== Segment start ==

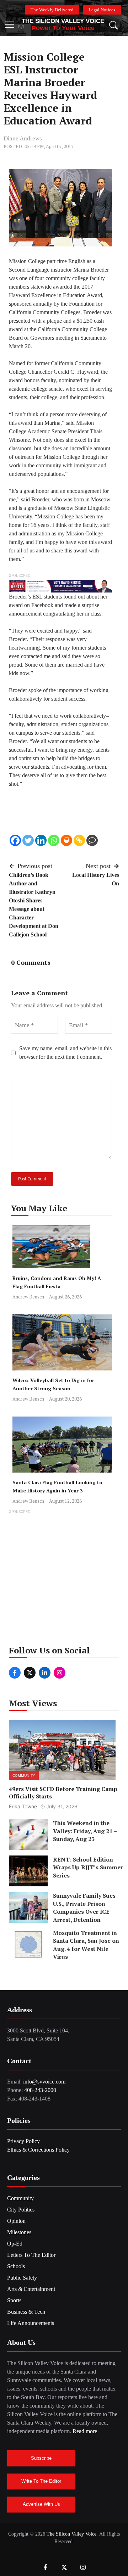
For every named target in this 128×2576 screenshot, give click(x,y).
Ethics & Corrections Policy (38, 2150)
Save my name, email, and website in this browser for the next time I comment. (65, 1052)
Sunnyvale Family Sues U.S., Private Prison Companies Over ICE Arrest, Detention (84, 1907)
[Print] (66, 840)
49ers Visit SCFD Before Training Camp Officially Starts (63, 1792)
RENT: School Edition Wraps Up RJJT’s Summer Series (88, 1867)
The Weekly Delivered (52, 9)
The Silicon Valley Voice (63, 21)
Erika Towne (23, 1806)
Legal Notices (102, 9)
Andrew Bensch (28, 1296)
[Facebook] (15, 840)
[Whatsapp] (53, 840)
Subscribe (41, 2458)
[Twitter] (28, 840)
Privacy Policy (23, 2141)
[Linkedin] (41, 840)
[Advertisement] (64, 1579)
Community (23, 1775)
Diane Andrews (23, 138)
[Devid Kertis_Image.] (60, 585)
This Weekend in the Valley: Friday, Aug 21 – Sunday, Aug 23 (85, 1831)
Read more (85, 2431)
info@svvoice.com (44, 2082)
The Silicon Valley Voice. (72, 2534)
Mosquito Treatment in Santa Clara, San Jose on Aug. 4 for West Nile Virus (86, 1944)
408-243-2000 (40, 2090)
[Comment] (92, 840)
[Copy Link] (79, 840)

== Segment end ==

Exercise prompt:
All lines from the one with "Sunnyvale Family Sues" to the end of the entries above are to be written out exactly, the first and last included.

Task answer:
Sunnyvale Family Sues U.S., Private Prison Companies Over ICE Arrest, Detention (84, 1907)
[Print] (66, 840)
49ers Visit SCFD Before Training Camp Officially Starts (63, 1792)
RENT: School Edition Wraps Up RJJT’s Summer Series (88, 1867)
The Weekly Delivered (52, 9)
The Silicon Valley Voice (63, 21)
Erika Towne (23, 1806)
Legal Notices (102, 9)
Andrew Bensch (28, 1296)
[Facebook] (15, 840)
[Whatsapp] (53, 840)
Subscribe (41, 2458)
[Twitter] (28, 840)
Privacy Policy (23, 2141)
[Linkedin] (41, 840)
[Advertisement] (64, 1579)
Community (23, 1775)
Diane Andrews (23, 138)
[Devid Kertis_Image.] (60, 585)
This Weekend in the Valley: Friday, Aug 21 – Sunday, Aug 23 (85, 1831)
Read more (85, 2431)
info@svvoice.com (44, 2082)
The Silicon Valley Voice. (72, 2534)
Mosquito Treatment in Santa Clara, San Jose on Aug. 4 for West Nile Virus (86, 1944)
408-243-2000 (40, 2090)
[Comment] (92, 840)
[Copy Link] (79, 840)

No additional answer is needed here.